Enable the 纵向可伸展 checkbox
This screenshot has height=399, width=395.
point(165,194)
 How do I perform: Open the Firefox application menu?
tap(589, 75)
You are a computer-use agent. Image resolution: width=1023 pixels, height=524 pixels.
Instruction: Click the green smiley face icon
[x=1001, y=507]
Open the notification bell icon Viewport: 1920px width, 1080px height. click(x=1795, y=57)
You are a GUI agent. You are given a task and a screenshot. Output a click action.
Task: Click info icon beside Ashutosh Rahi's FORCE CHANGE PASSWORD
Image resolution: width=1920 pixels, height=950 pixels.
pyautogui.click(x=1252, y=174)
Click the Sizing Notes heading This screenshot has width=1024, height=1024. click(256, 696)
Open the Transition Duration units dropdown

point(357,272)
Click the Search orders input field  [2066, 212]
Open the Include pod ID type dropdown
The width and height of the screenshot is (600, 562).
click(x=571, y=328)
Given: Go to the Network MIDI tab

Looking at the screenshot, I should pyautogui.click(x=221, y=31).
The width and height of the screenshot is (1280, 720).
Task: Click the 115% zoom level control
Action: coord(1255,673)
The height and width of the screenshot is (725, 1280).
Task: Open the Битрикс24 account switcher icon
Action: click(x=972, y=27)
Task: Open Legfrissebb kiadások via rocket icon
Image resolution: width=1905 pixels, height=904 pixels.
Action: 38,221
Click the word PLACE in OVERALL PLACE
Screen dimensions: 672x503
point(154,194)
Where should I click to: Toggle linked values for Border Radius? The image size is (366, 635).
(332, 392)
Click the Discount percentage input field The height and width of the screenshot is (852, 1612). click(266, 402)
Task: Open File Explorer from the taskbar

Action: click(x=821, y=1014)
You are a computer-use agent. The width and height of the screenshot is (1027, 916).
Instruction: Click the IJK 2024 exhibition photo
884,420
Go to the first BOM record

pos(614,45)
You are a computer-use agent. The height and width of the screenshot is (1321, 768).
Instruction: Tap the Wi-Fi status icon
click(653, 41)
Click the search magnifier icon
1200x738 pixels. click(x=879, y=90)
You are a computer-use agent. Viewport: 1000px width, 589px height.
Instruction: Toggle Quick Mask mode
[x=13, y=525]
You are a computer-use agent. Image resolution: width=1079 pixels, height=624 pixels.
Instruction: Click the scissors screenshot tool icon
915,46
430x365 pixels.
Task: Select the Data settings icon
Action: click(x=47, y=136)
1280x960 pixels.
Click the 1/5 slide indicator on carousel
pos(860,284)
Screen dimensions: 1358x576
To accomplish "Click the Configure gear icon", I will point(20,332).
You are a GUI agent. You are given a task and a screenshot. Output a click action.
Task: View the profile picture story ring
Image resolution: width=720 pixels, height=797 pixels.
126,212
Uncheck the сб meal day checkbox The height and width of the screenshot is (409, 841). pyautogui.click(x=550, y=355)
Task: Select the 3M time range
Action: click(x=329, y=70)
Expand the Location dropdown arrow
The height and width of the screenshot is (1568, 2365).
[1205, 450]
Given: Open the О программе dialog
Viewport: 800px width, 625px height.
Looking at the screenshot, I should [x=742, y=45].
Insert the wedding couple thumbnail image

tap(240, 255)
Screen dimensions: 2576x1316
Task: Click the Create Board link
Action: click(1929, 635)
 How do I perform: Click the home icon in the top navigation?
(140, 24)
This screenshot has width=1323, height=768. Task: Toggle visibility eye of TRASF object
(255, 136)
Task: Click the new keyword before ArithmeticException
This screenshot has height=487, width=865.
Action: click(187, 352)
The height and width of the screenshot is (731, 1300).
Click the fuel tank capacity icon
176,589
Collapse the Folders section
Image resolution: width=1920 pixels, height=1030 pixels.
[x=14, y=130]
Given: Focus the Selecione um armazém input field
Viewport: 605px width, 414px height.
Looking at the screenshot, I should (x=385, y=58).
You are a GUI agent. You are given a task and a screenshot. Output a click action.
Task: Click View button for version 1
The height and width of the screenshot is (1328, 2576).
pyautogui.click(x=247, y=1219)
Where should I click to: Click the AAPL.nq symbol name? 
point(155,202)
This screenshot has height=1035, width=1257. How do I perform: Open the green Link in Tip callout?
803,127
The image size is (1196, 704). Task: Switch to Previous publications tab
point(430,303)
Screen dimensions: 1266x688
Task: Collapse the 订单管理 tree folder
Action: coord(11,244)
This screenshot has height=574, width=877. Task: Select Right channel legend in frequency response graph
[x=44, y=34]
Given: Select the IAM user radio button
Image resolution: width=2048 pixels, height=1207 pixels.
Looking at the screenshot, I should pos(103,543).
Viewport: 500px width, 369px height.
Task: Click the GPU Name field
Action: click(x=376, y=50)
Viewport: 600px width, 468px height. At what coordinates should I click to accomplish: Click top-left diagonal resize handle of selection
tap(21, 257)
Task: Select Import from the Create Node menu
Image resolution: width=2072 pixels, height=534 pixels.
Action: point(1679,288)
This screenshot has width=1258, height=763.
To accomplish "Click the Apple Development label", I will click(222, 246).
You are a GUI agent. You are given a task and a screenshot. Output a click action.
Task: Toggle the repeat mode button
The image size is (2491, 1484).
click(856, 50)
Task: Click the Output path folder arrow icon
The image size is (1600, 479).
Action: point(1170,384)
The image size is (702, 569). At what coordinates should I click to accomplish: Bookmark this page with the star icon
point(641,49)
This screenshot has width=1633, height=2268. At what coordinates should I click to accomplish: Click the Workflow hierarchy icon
________________
What is needed »
Rewrite all of the lines above, changing "notification bell icon" to "alerts bell icon" and leaving everything else untouched.

Response »
Enable the 纵向可伸展 checkbox
This screenshot has height=399, width=395.
point(165,194)
 How do I perform: Open the Firefox application menu?
tap(589, 75)
You are a computer-use agent. Image resolution: width=1023 pixels, height=524 pixels.
Instruction: Click the green smiley face icon
[x=1001, y=507]
Open the alerts bell icon Viewport: 1920px width, 1080px height. click(x=1795, y=57)
You are a GUI agent. You are given a task and a screenshot. Output a click action.
Task: Click info icon beside Ashutosh Rahi's FORCE CHANGE PASSWORD
Image resolution: width=1920 pixels, height=950 pixels.
pyautogui.click(x=1252, y=174)
Click the Sizing Notes heading This screenshot has width=1024, height=1024. click(256, 696)
Open the Transition Duration units dropdown

point(357,272)
Click the Search orders input field  [2066, 212]
Open the Include pod ID type dropdown
The width and height of the screenshot is (600, 562).
click(x=571, y=328)
Given: Go to the Network MIDI tab

Looking at the screenshot, I should pyautogui.click(x=221, y=31).
The width and height of the screenshot is (1280, 720).
Task: Click the 115% zoom level control
Action: coord(1255,673)
The height and width of the screenshot is (725, 1280).
Task: Open the Битрикс24 account switcher icon
Action: click(x=972, y=27)
Task: Open Legfrissebb kiadások via rocket icon
Image resolution: width=1905 pixels, height=904 pixels.
Action: 38,221
Click the word PLACE in OVERALL PLACE
Screen dimensions: 672x503
point(154,194)
Where should I click to: Toggle linked values for Border Radius? The image size is (366, 635).
(332, 392)
Click the Discount percentage input field The height and width of the screenshot is (852, 1612). click(266, 402)
Task: Open File Explorer from the taskbar

Action: click(x=821, y=1014)
You are a computer-use agent. The width and height of the screenshot is (1027, 916).
Instruction: Click the IJK 2024 exhibition photo
884,420
Go to the first BOM record

pos(614,45)
You are a computer-use agent. The height and width of the screenshot is (1321, 768).
Instruction: Tap the Wi-Fi status icon
click(653, 41)
Click the search magnifier icon
1200x738 pixels. click(x=879, y=90)
You are a computer-use agent. Viewport: 1000px width, 589px height.
Instruction: Toggle Quick Mask mode
[x=13, y=525]
You are a computer-use agent. Image resolution: width=1079 pixels, height=624 pixels.
Instruction: Click the scissors screenshot tool icon
915,46
430x365 pixels.
Task: Select the Data settings icon
Action: click(x=47, y=136)
1280x960 pixels.
Click the 1/5 slide indicator on carousel
pos(860,284)
Screen dimensions: 1358x576
To accomplish "Click the Configure gear icon", I will point(20,332).
You are a GUI agent. You are given a task and a screenshot. Output a click action.
Task: View the profile picture story ring
Image resolution: width=720 pixels, height=797 pixels.
126,212
Uncheck the сб meal day checkbox The height and width of the screenshot is (409, 841). pyautogui.click(x=550, y=355)
Task: Select the 3M time range
Action: click(x=329, y=70)
Expand the Location dropdown arrow
The height and width of the screenshot is (1568, 2365).
[1205, 450]
Given: Open the О программе dialog
Viewport: 800px width, 625px height.
Looking at the screenshot, I should [x=742, y=45].
Insert the wedding couple thumbnail image

tap(240, 255)
Screen dimensions: 2576x1316
Task: Click the Create Board link
Action: click(1929, 635)
 How do I perform: Click the home icon in the top navigation?
(140, 24)
This screenshot has width=1323, height=768. Task: Toggle visibility eye of TRASF object
(255, 136)
Task: Click the new keyword before ArithmeticException
This screenshot has height=487, width=865.
Action: click(187, 352)
The height and width of the screenshot is (731, 1300).
Click the fuel tank capacity icon
176,589
Collapse the Folders section
Image resolution: width=1920 pixels, height=1030 pixels.
[x=14, y=130]
Given: Focus the Selecione um armazém input field
Viewport: 605px width, 414px height.
Looking at the screenshot, I should (x=385, y=58).
You are a GUI agent. You are given a task and a screenshot. Output a click action.
Task: Click View button for version 1
The height and width of the screenshot is (1328, 2576).
pyautogui.click(x=247, y=1219)
Where should I click to: Click the AAPL.nq symbol name? 
point(155,202)
This screenshot has height=1035, width=1257. How do I perform: Open the green Link in Tip callout?
803,127
The image size is (1196, 704). Task: Switch to Previous publications tab
point(430,303)
Screen dimensions: 1266x688
Task: Collapse the 订单管理 tree folder
Action: coord(11,244)
This screenshot has height=574, width=877. Task: Select Right channel legend in frequency response graph
[x=44, y=34]
Given: Select the IAM user radio button
Image resolution: width=2048 pixels, height=1207 pixels.
Looking at the screenshot, I should pos(103,543).
Viewport: 500px width, 369px height.
Task: Click the GPU Name field
Action: click(x=376, y=50)
Viewport: 600px width, 468px height. At what coordinates should I click to accomplish: Click top-left diagonal resize handle of selection
tap(21, 257)
Task: Select Import from the Create Node menu
Image resolution: width=2072 pixels, height=534 pixels.
Action: point(1679,288)
This screenshot has width=1258, height=763.
To accomplish "Click the Apple Development label", I will click(222, 246).
You are a GUI agent. You are given a task and a screenshot. Output a click action.
Task: Toggle the repeat mode button
The image size is (2491, 1484).
click(856, 50)
Task: Click the Output path folder arrow icon
The image size is (1600, 479).
Action: point(1170,384)
The image size is (702, 569). At what coordinates should I click to accomplish: Bookmark this page with the star icon
point(641,49)
This screenshot has width=1633, height=2268. At what coordinates should I click to accomplish: Click the Workflow hierarchy icon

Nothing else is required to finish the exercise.